Several "interventions" are needed to inject any potential into rescuing us from Dark Ages II. 
  1. The masses must pull back on their consumer spending.  Consumer spending is sucking the life out of the planet.  It is burning up natural resources at an incredible pace, and Mother Nature cannot regenerate fast enough to keep up.  Continual "growth" in economics scores a zero on sustainability.
  2. Life in general, but human in particular, needs a deep infusion of the sacred. A big part of the reason Americans are not totally beside themselves in anguish over 800,000 dead from a now preventable viral pandemic is that the majority of death have been among the oldest in our society who are viewed as "dead weight," "of no value as labor," "just old geezers."  America is a country that has no apparent interest in addressing gun deaths -- 19,379 in 2020 alone, with a large number of the dead being school children. As respect for life declines, so does the will to see the value in a neighbor or a fellow citizen. And the loss of each one's contribution to the success and good of the whole subtracts so much from our potential.
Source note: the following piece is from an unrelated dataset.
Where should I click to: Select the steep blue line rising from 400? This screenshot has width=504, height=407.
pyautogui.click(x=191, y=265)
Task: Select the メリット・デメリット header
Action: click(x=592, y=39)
  3. Take personal/domestic charge of one's electrical needs.  Take advantage of tax breaks and incentives to put in solar power or wind.  This begins to stem the tide of fossil fuel power generation.
  4. Vote.  For candidates who will advocate for a saner, earth-friendly, anti-violence, truly pro-life (not pro-fetus!) set of governmental policies at local, state, and federal levels. 
 
 These are just the beginning but are immensely important.